The Woodwork Career Alliance of North America (WCA) is expanding in a number of ways, with big plans for 2013. And you can be a part of it.
“WCA will be working with the Northern Forest Center over the next three years to implement our WCA Passport Program with industries in the states of Vermont, New Hampshire and Maine,” Scott Nelson, president of the Woodwork Career Alliance of North America, told CabinetMaker+FDM. “We will be starting in late spring and early summer to identify the industries in these states and training evaluators to start certifying employees within these companies.
“We will also be conducting WCA Evaluator Training at AWFS this summer and will have a large presence at the show.”
WCA will have space at Booth 8451 at AWFS in Las Vegas. “We want to do evaluator training and assessment training during the show itself,” Nelson said. “We’ll have space to perform the entire evaluator training. We want to have people start contacting us for evaluator training.”
The WCA Passport is a portable record of accomplishments for each woodworking professional. The program is not tied to specific occupations or jobs. Woodworkers receive their individual passport when they enroll in the program. As they pass evaluations throughout their career, more tool stamps are added to their own personal passport.
This passport itself is kept by the woodworker, but the permanent record is in the WCA database. It is a lifetime record of their skills and abilities. Professional recognition of skills helps to identify the skills required, provide benchmarks for performance, help trainers respond to industry requirements, provide a foundation for credentials, and achieve validation of accredited training programs.
According to WCA, Woodworking Skills Standards are published for more than 150 operations on the 50 tools and machines most commonly used in woodworking. Work on writing standards for additional tools and machines, especially those requested by WCA’s industry partners, is scheduled for 2013 and will continue for a number of years.
The Woodwork Career Alliance has more than 160 passport holders in 25 states and two Canadian provinces. Wisconsin has the most passport holders with 39. Two of these Wisconsin holders have earned their Green credential, and one has earned a Blue credential.
Different levels of certification are indicated by different colors, starting with a Green Credential requiring 30 tool stamps and 800 hours of experience. A Blue Credential needs 60 tool stamps and 1,600 hours to qualify for. Red, Gold and Diamond credentials require more tool stamps and a skill demonstration.
There are six companies, all Architectural Woodwork Institute manufacturing members, that are working to implement the passport and credential program in their operations for employee and reward programs. These companies, each in a different state, already have in-house accredited skill evaluators in place or in training.
Nelson says the companies that have contacted WCA to get started are medium to large, and may be working with a local technical college. It seems that the 15- to 50-employee group is showing most interest right now, but organizing smaller companies would actually be easier.
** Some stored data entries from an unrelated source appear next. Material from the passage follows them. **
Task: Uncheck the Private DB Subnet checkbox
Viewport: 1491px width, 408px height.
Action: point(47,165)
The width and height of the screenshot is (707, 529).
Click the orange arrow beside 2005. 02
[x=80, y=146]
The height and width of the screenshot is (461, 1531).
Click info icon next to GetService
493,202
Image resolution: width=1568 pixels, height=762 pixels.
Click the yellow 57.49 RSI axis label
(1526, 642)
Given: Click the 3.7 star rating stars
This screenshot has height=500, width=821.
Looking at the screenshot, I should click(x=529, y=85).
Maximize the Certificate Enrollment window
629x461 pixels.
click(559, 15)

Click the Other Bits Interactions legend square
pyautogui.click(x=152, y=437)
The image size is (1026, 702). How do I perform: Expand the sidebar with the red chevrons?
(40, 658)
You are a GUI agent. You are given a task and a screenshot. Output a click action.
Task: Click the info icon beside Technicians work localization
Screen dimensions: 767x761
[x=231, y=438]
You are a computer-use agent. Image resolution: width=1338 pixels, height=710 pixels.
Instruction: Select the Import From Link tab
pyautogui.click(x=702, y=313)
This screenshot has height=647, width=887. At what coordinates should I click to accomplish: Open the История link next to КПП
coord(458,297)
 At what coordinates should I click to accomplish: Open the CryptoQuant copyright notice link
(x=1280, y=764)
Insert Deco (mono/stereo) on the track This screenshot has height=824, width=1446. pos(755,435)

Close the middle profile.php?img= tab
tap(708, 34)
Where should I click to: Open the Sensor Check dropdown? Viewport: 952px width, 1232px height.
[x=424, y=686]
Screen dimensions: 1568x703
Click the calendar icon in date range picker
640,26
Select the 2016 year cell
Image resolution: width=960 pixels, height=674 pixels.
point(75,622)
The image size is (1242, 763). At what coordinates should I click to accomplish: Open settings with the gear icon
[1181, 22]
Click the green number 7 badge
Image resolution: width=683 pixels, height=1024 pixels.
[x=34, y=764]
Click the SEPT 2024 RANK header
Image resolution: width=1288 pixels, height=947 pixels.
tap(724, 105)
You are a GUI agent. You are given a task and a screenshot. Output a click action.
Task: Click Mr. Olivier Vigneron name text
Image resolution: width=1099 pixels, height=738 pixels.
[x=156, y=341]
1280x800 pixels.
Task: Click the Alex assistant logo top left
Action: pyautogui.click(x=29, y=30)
There are also 69 Accredited Skill Evaluators (ASE) in 20 states and provinces in North America. ASE guidelines are published for use by current evaluators and as a framework for future ASE training and certification.
Training and education
In addition, there have been seven ASE training events in Arizona, Kentucky, Michigan, North Carolina, Washington and Wisconsin. Three more events are planned for Virginia and New England, and future planning will include ASE training in California and Canada.
As of January, 30 secondary and post-secondary schools teaching advanced wood manufacturing have passport holders. The State of Kentucky, with six programs, has adopted the passport and credentials of the WCA as the state certificate for wood manufacturing. There are 29 passport holders in Kentucky.
Nelson is in negotiations with the career and education commissions in four other states. These states are seeking to get approval to use the passport and credential program as the state wood manufacturing certificate, which would help them qualify for Perkins education funding.
Evaluators and passport holders can access their individual records on the internet. Evaluators have an iPad app that permits them to conduct evaluations and record results on the registry anytime, eliminating the needs for paper forms or records.
Passports, standards, banners shirts and ASE guidelines can be purchased at the WAC MarketPlace online store.
Nelson said the goal is to have 600 passport holders by the end of 2013. Many of the first passport holders will be students, but the number of industry people will increase. Most students could reach a green or blue level. He is also seeking to work with other states, trying to find the right contacts, sometimes from industry, to move forward. Each state is different.
Getting wood product manufacturers involved is critical to the success of the program.
WCA is a non-profit organization actively promoting a skilled workforce for the advanced woodworking industry.
Anyone can get more information by going to the website, http://woodworkcareer.org/. For general questions and comments, email Greg Heuer, at firstname.lastname@example.org or Scott Nelson at email@example.com, or mail to: Woodwork Career Alliance of North America, P.O. Box 636, Nellysford, VA 22958-0636.
“The companies that raise their hands first are going to have a true advantage,” Nelson says. “They’ll have a pipeline set up from the school to them, and they will have a working relationship.”